Kellie Machlus, Ph.D.

Hematopoiesis is the stepwise process by which hematopoietic stem cells (HSCs) undergo differentiation to produce all the mature blood lineages. In 1995, TPO and its receptor c-Mpl were found to be the key drivers of megakaryocyte (MK) differentiation from their HSC progenitors. However, mice lacking either c-Mpl or TPO successfully produce both MKs and platelets, indicating a role for other regulators. Nevertheless, limited substrates that regulate thrombopoiesis in vitro or in vivo have been identified, and there has yet to be a study to successfully delineate a non-TPO related protein and corresponding signaling pathway that effectively inhibits or initiates MK differentiation and maturation. One of the main goals of my lab is to find TPO-independent mediators of MK differentiation and maturation. These novel therapeutic targets have the potential to precisely and efficiently regulate MK number and ultimately platelet production in patients.

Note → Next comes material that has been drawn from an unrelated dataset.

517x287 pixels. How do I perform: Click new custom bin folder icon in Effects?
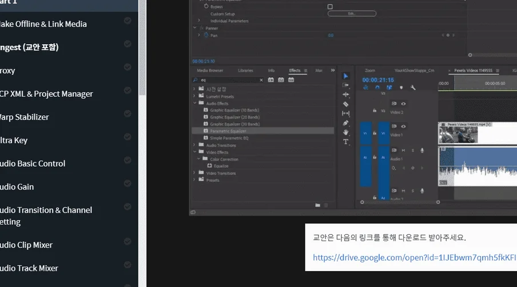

Modulation of Megakaryocyte Differentiation and Maturation During Inflammation

In the setting of physiological stress, platelet counts can rise, resulting in thrombocytosis. What initiates this up-regulation is not well understood and has largely been attributed to an inflammatory response and increased cytokine release. One cytokine that is highly expressed in inflammatory states is CCL5 (RANTES). Our studies have revealed that CCL5 administration results in MKs that are more mature (higher ploidy) and that this increase in MK maturation may be caused by inhibition of the pro-apoptotic protein BAD. Apoptosis inhibition may allow MKs to continue maturation and move forward to the final stages of platelet production. In times of inflammation, CCL5 signaling through CCR5 may work to 1) increase the number of hematopoietic stem cells that differentiate into MKs and/or 2) augment MK maturation through enhanced prosurvival signaling. The mechanisms of how CCL5 contributes to thrombocytosis is an ongoing project in the lab.

Megakaryocytes in the process of making proplatelets.

Schematic of megakaryocyte maturation (Machlus et al., JCB, 2013).

Molecular Mechanisms of Platelet Production

Circulating blood platelets are specialized cells that function to prevent bleeding and minimize blood vessel injury. As such, platelets play a critical role in both normal and disease physiology.  The currently favored model of platelet formation states that MKs release platelets by extending long, branching processes, proplatelets, into sinusoidal blood vessels. Despite the importance of platelets in thrombosis and hemostasis, the cellular and molecular basis by which MKs complete differentiation and release platelets is poorly understood. In particular, little is known about what triggers resting, mature MKs to begin forming and releasing proplatelets. The goal of this project is to identify molecules and pathways that power platelet production. These novel therapeutic targets have the potential to accelerate platelet production in patients with thrombocytopenia.